Pargalı Maktul İbrahim Paşa'nın bir gazeli

Osmanlı tarihinde adları öne çıkan iki "İbrahim Paşa" vardır. Bunlardan biri Kânûnî Sultan Süleyman'ın (ö. 1566) veziri Pargalı maktul İbrahim Paşa'dır (1493-1536), diğeri de Sultan III. Ahmet'in (ö. 1736) sadrazamı Nevşehirli Damat İbrahim Paşa (1662-1730). Geride olumlu-olumsuz birçok iz bırakan bu iki zatın hayatları gibi ölümleri de maalesef benzerlik arz eder. Yani her ikisi de idam edilmiştir. Biz bu makalemizde Pargalı İbrahim Paşa'nın bir gazelini vererek Paşa'nın şimdiye kadar pek bilinmeyen şairlik cephesine işaret etmek istiyoruz.

İstanbul Büyükşehir Belediyesi Atatürk Kitaplığı K. 1565 numarada kayıtlı bir nazire mecmuasında (v. 65b) yer alan İbrahim Paşa'nın gazeli şöyledir:

Ez-ân İbrâhîm Paşa

"Seyr-i gülzâr edelim serv-i hırâmânlar ile//Açalım gönlümüzü gonca-i handânlar ile//Dilberin dâmenine konmamağa zerre gubâr//Yerlere su sepelim dîde-i giryânlar ile//Niçe yıllar yoluna yel gibi ildik son ucu//Çıkmadı başa gönül zülf-i perîşânlar ile//Gülşen-i hasret ile âteş-i hecr ile yanıp//Gül-i sad-berg dönüpdür yine peykânlar ile//Yâr İbrâhimi terk eyler ise bir gün ola//Arayıp bulamaya şem-i şebistânlar ile."

Zemin gazel olarak verilen İbrahim Paşa'nın bu gazeline yazılan ilk nazire Latîfî'nindir:

Nazîre-i Latîfî:

"İtmeyüp mihr ü mahabbet meh-i tâbânlar ile//Dahı cem olmayayın zülf-i perîşânlar ile//Bahtımız çünki siyehdir hat-ı eş'âr gibi//Hâlimi şerh ideyin defter ü dîvânlar ile//Katre-i hûn-ı ciğerden yaşımın sakkâsın//Gözlerim tâsını zeyn eyledi mercânlar ile//Ehl-i irfân ile eylen gül ü mül sohbetini//Ârif olan durup oturmaya nâdânlar ile//Bülbül-i tab-ı Latîfî çemene kıldı heves//İtdi gül sohbetini gonca-i handânlar ile."

▶ **Alıştırma kümesi**
A. İbrahim Paşa'nın gazeline dair metne göre bu gazel hangi kütüphanede, hangi numarayla kayıtlı mecmuada bulunuyor?
B. İbrahim Paşa'nın gazeline dair metnin devamını yazın.

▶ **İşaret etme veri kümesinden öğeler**
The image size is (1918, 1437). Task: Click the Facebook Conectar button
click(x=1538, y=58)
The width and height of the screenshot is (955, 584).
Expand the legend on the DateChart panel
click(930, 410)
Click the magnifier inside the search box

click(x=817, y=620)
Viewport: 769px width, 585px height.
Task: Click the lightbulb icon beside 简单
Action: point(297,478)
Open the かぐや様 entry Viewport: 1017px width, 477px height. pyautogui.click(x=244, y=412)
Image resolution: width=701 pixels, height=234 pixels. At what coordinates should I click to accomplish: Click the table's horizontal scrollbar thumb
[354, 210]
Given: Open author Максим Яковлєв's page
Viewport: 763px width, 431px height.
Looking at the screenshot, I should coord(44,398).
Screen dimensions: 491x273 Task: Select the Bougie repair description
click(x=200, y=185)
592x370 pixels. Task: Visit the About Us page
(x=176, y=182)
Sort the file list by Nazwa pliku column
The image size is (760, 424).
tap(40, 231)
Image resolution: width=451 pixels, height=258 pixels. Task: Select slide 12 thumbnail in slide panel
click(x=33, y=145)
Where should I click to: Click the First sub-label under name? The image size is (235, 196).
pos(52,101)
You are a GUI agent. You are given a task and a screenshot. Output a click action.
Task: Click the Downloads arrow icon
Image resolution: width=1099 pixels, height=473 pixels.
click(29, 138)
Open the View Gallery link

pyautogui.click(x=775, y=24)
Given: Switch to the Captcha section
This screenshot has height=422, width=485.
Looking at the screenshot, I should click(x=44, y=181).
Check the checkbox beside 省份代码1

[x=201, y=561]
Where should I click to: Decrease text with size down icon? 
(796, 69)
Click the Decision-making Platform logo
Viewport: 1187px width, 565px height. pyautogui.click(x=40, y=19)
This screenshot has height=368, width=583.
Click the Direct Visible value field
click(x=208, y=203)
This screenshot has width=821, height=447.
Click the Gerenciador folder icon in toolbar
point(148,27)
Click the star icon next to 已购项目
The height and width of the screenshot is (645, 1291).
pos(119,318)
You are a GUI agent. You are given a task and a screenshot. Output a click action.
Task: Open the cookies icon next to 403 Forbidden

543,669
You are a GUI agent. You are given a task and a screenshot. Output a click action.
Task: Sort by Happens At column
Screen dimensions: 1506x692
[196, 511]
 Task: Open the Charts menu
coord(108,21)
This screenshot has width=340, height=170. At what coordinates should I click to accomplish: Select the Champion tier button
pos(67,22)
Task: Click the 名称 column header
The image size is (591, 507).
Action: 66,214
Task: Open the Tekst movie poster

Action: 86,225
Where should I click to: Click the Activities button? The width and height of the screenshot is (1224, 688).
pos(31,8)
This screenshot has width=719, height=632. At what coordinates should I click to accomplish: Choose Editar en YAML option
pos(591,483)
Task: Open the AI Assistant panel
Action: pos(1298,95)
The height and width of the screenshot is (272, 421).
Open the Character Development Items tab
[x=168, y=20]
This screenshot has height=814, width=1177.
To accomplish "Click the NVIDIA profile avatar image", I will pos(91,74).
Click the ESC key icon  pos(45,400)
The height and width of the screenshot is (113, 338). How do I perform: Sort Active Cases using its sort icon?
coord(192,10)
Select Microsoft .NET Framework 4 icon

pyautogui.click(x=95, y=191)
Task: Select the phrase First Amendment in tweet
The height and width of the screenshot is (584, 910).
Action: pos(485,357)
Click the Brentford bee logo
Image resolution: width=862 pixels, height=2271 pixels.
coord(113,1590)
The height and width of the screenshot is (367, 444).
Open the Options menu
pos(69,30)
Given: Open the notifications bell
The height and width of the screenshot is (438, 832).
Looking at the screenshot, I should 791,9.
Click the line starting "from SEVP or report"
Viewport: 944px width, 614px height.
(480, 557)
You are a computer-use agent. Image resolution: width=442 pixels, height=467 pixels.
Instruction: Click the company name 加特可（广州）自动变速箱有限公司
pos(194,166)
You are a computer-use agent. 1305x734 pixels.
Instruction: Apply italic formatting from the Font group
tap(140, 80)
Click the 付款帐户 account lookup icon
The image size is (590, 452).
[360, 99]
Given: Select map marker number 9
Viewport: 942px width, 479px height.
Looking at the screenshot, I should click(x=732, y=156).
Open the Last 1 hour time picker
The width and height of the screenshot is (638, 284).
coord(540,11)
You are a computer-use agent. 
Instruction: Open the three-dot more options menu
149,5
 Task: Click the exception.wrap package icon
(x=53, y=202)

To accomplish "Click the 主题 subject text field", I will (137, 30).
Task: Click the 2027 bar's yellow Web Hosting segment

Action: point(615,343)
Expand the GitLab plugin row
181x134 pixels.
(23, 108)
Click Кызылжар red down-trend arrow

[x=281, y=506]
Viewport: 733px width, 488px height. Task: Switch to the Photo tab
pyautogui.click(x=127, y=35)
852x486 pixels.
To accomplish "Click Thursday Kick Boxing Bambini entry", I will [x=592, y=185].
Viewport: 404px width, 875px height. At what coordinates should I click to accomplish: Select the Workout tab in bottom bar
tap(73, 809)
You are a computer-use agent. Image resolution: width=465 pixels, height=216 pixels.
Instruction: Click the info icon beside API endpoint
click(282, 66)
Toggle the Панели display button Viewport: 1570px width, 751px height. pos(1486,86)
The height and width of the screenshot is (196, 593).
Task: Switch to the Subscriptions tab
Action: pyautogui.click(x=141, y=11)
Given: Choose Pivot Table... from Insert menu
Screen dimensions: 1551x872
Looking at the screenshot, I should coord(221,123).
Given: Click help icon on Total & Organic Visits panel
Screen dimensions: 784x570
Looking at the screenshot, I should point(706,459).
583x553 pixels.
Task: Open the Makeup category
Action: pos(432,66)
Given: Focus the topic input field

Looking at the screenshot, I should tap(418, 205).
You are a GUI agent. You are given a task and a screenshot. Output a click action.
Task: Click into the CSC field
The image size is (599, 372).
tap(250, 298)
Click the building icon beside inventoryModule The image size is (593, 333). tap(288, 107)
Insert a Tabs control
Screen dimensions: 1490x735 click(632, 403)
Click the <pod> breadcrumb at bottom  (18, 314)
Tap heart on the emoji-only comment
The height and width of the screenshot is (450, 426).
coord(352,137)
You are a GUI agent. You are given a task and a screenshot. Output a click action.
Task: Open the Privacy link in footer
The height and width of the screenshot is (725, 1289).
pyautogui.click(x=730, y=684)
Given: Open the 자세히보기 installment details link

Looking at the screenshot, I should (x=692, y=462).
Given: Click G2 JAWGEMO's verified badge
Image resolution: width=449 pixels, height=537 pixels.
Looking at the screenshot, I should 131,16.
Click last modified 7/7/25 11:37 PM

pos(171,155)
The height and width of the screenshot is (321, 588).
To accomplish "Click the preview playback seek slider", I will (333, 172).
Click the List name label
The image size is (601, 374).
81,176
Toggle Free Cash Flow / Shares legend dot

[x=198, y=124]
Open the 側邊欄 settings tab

▶ **Görev bazında sonuçlar**
A. İstanbul Büyükşehir Belediyesi Atatürk Kitaplığı'nda K. 1565 numarayla kayıtlı bir nazire mecmuasında bulunuyor.

B.
Paşa'nın gazeline ikinci nazireyi şair Hâverî yazmıştır ki matlaı şudur:

"Seni gözler bu çeşm-i hûn-feşânım nice demlerle//Gel ey nûr-ı basar merdümlik it demler kademlerle"

Mecmuada v. 65b'den sonra kopukluk olduğu için İbrahim Paşa'nın söz konusu gazeline başka hangi şairin/şairlerin nazire yazdığını bilmiyoruz.

Diğer taraftan Latîfî, "Tezkiretü'ş-şuarâ" adlı eserinin Hâşimî maddesinde şöyle der:

"Cânânlar ile kâfiyesin evvel ol (Hâşimî) bulmuşdur. Ve bâkî nazîre-gûylar ana peyrev olmuşdur:

"Bezm-i mey eylemişem dün gece hûbânlar ile//Nice hûbânlar ile bî-ser ü sâmânlar ile"

…..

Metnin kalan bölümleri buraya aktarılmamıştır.